» **Task**: Exclude images; transcribe the rest of the data exactly.

[[ Data records, beginning ]]

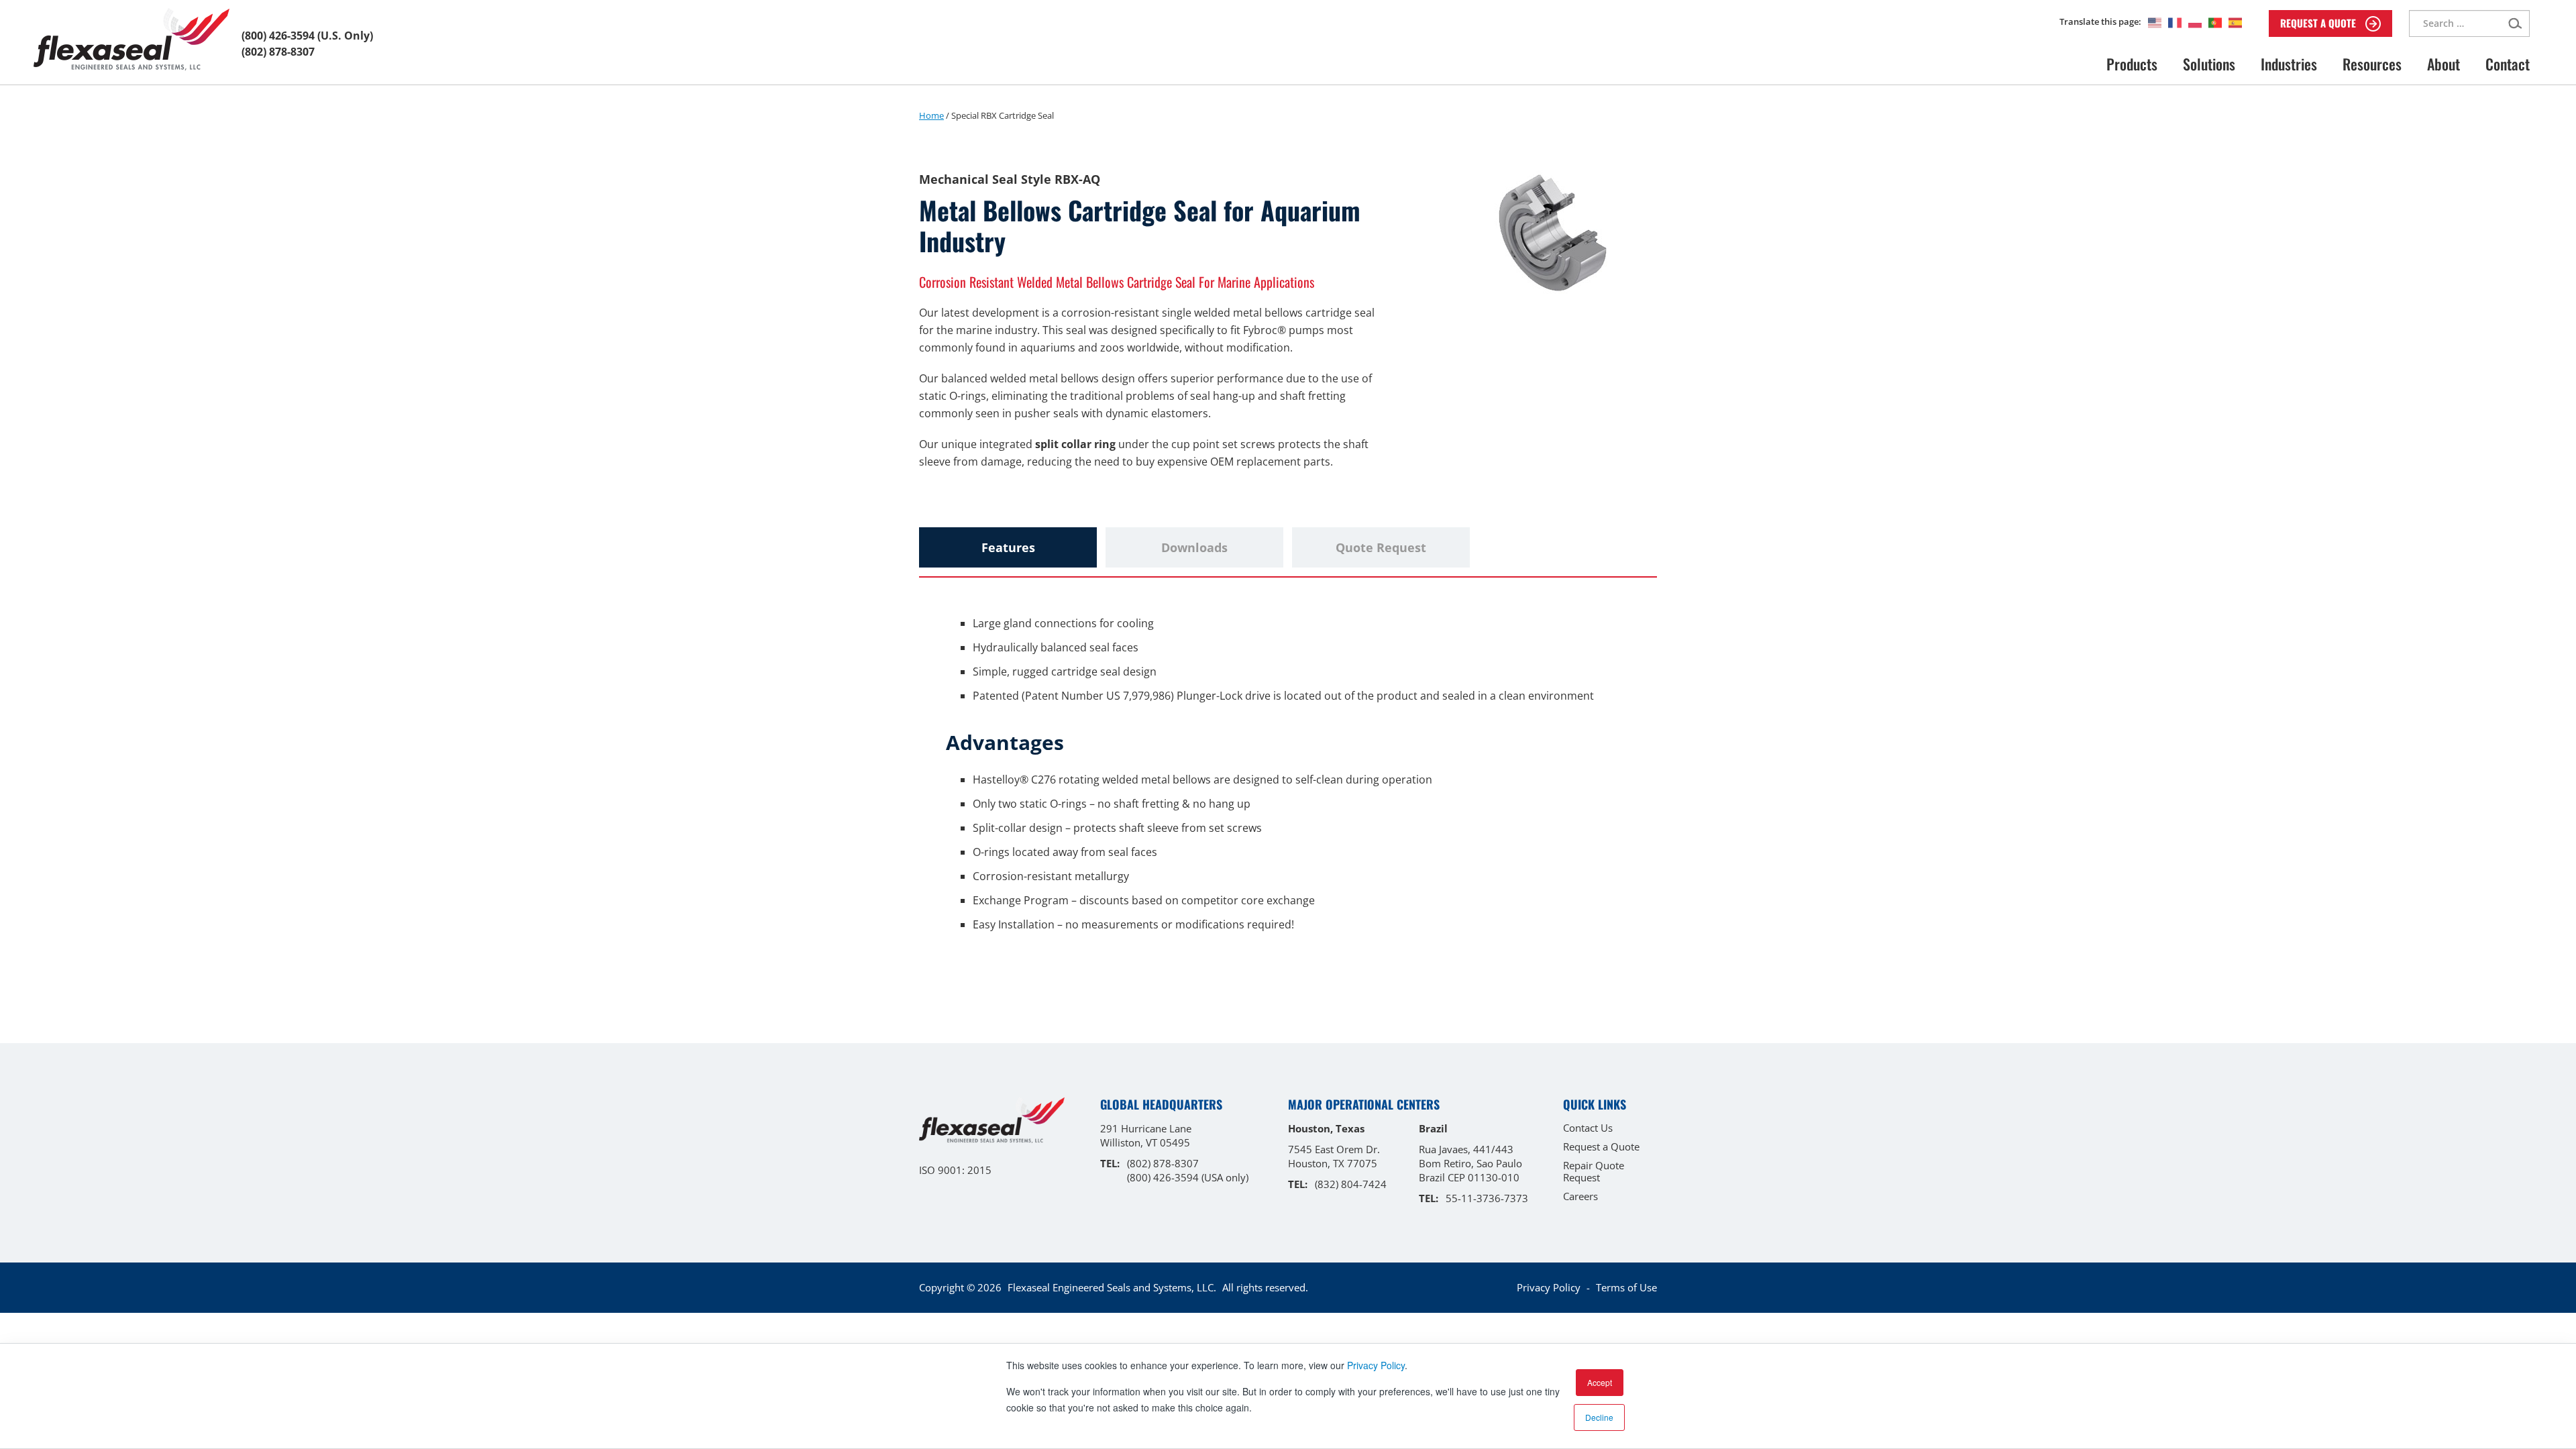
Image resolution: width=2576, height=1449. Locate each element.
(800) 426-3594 (278, 35)
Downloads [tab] (1194, 547)
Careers (1580, 1196)
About (2443, 64)
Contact (2507, 64)
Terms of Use (1626, 1287)
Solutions (2209, 64)
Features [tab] (1008, 547)
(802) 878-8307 (278, 51)
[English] (2151, 22)
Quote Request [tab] (1381, 547)
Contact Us (1588, 1127)
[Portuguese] (2212, 22)
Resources (2372, 64)
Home (931, 115)
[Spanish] (2232, 22)
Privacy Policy (1376, 1365)
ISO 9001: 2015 (955, 1170)
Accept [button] (1599, 1382)
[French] (2171, 22)
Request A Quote (2319, 22)
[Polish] (2192, 22)
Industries (2289, 64)
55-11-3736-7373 (1487, 1198)
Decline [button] (1599, 1417)
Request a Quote (1601, 1146)
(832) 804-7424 (1351, 1184)
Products (2131, 64)
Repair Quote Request (1593, 1171)
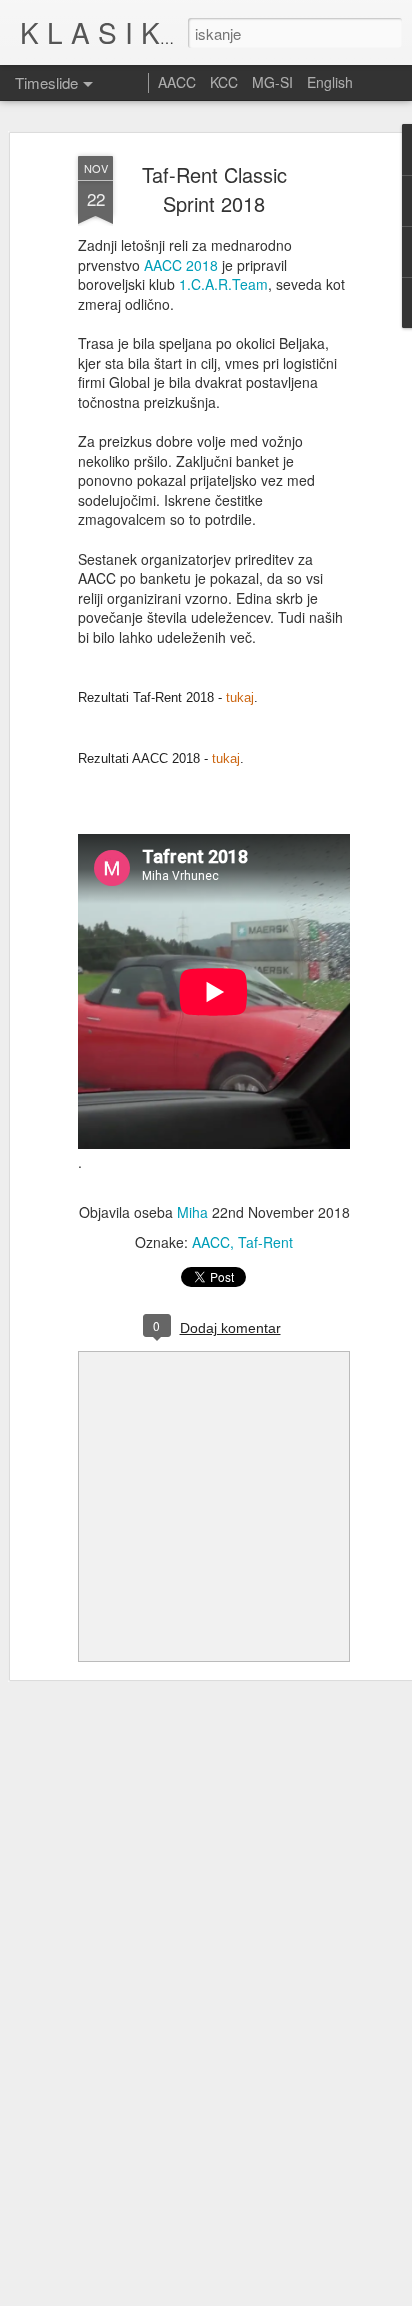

[[ Data records, end ]]

» **Output**:
Image resolution: width=2576, height=1449. Locate each element.
(800) 426-3594 (278, 35)
Downloads [tab] (1194, 547)
Careers (1580, 1196)
About (2443, 64)
Contact (2507, 64)
Terms of Use (1626, 1287)
Solutions (2209, 64)
Features [tab] (1008, 547)
(802) 878-8307 (278, 51)
[English] (2151, 22)
Quote Request [tab] (1381, 547)
Contact Us (1588, 1127)
[Portuguese] (2212, 22)
Resources (2372, 64)
Home (931, 115)
[Spanish] (2232, 22)
Privacy Policy (1376, 1365)
ISO 9001: 2015 (955, 1170)
Accept [button] (1599, 1382)
[French] (2171, 22)
Request A Quote (2319, 22)
[Polish] (2192, 22)
Industries (2289, 64)
55-11-3736-7373 (1487, 1198)
Decline [button] (1599, 1417)
Request a Quote (1601, 1146)
(832) 804-7424 (1351, 1184)
Products (2131, 64)
Repair Quote Request (1593, 1171)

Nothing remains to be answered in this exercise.